From: Jesse Mazer <lasermazer.domain.name.hidden>
Date: Thu, 07 Oct 2004 05:01:11 -0400

Stathis Papaioannou wrote:

>Jesse Mazer wrote:
>
>>I don't think that's a good counterargument, because the whole concept of
>>probability is based on ignorance...
>
>
>No, I don't agree! Probability is based in a sense on ignorance, but you
>must make full use of such information as you do have.

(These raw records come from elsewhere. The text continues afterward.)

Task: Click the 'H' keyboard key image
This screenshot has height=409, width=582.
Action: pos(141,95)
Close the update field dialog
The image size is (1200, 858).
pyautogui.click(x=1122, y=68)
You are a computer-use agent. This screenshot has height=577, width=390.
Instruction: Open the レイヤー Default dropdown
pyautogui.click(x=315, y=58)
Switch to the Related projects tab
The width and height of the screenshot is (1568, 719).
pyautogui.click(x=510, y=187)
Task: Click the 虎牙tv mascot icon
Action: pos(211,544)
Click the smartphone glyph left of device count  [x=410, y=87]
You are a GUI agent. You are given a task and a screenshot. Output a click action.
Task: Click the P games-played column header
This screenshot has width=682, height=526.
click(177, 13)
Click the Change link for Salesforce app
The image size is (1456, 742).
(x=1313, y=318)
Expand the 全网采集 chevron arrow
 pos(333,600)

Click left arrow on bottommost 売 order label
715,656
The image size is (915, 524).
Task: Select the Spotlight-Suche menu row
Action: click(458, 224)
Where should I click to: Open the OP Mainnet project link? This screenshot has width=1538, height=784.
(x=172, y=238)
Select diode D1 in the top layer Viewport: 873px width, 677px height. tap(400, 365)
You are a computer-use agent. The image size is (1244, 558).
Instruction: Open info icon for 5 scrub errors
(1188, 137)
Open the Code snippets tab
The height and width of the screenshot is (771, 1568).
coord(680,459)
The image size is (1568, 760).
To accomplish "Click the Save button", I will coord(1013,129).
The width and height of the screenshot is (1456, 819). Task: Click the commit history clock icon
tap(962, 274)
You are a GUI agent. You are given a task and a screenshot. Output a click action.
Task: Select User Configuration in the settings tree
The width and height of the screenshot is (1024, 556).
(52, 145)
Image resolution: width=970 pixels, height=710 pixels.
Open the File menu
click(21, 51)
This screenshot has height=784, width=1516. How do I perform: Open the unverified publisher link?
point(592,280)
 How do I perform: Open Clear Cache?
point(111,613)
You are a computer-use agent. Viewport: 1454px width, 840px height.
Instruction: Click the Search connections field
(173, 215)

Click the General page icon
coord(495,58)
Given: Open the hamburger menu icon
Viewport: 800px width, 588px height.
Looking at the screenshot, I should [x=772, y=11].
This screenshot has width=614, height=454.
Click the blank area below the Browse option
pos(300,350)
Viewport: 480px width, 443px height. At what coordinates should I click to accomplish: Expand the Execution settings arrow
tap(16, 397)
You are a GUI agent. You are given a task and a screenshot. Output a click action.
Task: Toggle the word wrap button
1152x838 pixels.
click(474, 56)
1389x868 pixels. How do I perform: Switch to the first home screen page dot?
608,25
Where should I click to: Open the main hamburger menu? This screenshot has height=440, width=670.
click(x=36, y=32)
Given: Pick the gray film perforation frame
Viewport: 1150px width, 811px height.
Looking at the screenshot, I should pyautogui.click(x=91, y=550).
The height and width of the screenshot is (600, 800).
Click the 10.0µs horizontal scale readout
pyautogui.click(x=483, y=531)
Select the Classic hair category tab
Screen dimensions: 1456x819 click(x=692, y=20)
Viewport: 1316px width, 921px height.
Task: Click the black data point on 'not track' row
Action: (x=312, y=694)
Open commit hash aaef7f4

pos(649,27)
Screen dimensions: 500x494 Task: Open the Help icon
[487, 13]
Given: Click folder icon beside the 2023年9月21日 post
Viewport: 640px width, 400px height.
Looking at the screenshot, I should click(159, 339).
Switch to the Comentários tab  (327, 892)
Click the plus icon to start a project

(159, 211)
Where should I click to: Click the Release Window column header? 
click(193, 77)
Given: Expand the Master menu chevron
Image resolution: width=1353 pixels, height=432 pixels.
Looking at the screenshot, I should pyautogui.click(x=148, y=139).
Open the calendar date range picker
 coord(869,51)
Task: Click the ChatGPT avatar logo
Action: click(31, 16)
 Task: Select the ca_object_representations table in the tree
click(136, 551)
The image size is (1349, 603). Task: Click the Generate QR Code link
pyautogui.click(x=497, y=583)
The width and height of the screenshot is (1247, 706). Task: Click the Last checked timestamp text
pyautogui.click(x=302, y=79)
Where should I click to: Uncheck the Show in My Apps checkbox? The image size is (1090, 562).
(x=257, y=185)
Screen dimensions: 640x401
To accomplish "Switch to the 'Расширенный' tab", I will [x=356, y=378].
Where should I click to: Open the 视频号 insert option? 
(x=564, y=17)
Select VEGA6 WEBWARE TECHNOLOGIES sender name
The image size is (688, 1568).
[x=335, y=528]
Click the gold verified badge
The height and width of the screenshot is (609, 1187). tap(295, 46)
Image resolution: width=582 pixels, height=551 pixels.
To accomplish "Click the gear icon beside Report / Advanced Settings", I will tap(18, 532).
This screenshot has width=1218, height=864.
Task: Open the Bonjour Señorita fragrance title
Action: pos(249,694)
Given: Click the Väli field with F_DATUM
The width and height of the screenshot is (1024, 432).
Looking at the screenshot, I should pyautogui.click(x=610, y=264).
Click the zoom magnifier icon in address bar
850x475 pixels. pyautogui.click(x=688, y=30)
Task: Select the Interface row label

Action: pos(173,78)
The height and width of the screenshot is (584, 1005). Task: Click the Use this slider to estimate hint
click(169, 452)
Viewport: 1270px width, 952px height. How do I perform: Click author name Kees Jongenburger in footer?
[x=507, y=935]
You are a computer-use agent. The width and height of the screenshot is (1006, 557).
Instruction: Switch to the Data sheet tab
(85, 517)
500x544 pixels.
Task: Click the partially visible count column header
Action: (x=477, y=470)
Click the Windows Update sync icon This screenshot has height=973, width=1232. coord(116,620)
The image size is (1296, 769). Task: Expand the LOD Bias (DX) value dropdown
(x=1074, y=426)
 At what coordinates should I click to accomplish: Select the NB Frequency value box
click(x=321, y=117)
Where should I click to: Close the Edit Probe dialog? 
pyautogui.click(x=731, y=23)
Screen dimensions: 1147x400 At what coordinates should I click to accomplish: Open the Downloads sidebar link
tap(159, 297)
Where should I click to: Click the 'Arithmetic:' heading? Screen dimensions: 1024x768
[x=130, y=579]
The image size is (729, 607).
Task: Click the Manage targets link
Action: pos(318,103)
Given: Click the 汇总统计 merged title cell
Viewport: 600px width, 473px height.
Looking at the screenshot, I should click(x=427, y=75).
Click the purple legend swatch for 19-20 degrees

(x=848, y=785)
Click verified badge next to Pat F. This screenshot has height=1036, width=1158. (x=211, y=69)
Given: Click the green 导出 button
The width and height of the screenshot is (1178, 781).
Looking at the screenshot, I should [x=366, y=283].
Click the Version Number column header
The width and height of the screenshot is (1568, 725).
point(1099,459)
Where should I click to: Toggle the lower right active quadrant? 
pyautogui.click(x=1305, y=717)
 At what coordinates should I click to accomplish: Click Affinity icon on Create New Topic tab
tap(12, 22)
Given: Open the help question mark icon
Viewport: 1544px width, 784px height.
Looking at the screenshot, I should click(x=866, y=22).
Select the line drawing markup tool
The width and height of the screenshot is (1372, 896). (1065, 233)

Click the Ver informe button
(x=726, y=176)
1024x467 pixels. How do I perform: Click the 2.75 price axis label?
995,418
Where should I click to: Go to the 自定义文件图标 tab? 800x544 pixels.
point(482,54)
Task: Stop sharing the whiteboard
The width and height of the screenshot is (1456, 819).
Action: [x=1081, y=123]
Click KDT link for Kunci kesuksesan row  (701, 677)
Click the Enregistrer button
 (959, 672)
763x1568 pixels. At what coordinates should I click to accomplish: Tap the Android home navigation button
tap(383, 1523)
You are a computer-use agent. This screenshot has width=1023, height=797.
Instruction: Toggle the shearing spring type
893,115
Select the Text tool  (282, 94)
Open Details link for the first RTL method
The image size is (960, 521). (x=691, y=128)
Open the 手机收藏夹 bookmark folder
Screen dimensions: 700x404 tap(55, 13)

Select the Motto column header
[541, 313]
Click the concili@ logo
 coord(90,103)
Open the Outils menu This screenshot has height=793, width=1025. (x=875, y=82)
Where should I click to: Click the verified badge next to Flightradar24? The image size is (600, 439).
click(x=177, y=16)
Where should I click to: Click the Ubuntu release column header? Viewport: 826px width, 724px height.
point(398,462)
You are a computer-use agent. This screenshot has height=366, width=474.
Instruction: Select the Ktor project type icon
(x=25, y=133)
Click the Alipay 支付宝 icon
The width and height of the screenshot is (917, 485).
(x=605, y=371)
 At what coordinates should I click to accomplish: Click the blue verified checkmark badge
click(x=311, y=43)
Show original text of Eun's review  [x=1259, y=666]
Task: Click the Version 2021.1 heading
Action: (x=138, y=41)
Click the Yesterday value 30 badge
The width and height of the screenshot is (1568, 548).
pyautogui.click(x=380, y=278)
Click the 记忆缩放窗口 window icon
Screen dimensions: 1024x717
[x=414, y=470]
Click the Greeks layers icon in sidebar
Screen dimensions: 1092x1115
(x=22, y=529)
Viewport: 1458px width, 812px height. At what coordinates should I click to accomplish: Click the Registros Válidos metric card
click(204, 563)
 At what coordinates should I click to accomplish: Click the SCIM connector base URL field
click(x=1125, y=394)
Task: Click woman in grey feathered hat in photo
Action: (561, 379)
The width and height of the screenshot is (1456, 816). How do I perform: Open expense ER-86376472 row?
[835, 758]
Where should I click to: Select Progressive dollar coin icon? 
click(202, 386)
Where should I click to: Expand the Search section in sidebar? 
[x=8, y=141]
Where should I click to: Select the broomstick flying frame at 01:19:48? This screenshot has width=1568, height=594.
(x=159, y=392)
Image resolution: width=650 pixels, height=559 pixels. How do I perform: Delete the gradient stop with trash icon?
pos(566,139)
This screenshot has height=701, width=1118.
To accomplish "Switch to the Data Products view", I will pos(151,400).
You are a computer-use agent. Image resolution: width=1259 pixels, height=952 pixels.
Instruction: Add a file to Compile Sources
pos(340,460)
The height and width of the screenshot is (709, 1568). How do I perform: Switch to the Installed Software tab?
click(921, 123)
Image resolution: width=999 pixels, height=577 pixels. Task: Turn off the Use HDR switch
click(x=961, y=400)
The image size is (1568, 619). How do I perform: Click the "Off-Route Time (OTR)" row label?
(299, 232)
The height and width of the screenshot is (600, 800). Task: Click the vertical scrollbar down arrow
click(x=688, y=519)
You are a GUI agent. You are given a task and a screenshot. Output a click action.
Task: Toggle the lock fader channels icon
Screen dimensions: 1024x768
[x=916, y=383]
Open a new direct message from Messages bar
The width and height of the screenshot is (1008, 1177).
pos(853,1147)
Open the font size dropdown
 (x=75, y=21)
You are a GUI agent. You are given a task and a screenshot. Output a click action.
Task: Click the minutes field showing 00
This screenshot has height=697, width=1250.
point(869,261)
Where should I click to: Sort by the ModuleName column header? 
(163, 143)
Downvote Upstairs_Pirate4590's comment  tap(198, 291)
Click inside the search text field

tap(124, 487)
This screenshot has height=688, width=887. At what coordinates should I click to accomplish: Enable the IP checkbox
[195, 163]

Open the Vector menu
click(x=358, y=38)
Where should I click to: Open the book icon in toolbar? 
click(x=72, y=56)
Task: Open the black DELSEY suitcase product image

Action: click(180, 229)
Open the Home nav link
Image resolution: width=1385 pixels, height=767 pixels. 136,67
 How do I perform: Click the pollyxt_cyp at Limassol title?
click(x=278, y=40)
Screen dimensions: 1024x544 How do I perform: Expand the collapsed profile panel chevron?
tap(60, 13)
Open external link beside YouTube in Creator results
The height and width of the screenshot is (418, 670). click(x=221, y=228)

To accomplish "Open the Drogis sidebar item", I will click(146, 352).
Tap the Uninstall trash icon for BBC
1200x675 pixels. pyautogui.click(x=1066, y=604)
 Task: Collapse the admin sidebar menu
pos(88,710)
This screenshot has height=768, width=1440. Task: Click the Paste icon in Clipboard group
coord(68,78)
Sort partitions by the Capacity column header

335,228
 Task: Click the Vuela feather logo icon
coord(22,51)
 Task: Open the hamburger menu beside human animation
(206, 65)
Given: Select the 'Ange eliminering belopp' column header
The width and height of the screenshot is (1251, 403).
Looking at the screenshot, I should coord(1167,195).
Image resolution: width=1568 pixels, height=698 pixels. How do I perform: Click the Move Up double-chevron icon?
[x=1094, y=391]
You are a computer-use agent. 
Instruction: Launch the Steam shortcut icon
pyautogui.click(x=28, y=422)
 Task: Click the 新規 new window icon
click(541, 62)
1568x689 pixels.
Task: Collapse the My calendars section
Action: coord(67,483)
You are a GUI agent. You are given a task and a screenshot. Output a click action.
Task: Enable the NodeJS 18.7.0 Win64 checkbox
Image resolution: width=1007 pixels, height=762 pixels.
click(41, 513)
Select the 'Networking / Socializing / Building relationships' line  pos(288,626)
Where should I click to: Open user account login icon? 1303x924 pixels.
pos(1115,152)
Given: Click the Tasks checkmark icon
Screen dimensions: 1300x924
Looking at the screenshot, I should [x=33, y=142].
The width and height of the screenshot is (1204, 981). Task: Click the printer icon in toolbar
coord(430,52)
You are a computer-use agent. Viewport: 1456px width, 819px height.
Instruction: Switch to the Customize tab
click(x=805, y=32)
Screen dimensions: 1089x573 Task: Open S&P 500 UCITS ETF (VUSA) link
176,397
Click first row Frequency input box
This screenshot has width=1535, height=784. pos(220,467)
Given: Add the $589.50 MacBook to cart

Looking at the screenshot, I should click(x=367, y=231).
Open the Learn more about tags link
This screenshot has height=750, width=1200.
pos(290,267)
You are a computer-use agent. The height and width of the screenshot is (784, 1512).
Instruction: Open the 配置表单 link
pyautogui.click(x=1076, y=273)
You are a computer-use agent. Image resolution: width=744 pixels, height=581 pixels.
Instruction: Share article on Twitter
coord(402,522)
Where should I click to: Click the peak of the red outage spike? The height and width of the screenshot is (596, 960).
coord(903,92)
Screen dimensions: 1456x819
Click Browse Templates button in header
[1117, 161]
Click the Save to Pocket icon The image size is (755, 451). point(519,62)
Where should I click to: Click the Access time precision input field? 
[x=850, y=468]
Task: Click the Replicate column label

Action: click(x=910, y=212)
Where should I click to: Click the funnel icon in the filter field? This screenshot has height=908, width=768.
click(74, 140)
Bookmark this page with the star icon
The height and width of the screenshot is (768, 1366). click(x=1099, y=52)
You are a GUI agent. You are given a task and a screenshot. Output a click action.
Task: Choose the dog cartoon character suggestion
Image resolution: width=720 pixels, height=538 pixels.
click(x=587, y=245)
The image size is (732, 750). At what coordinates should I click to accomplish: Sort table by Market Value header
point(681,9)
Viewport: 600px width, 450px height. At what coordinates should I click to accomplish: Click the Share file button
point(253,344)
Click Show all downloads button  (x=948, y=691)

Of course--I didn't mean it was based *only* on ignorance, you must
incorporate whatever information you have into your estimate of the
probability, but no more. Your argument violates the "but no more" rule,
since it incorporates the knowledge of an observer who has seen how much
money both envelopes contain, while I only know how much money one envelope
contains.

>If you toss a fair coin, is Pr(heads)=0.5? According to your argument, it
>could actually be anything between zero and one, because it is possible I
>am lying about it being a fair coin!

My argument implies nothing of the sort. But your argument would seem to
imply that if I am watching a videotape of a fair coin toss, then if someone
else has already watched the tape, it would be permissible to incorporate
their knowledge of the outcome of the toss into a probability calculation,
even if I myself don't have this knowledge.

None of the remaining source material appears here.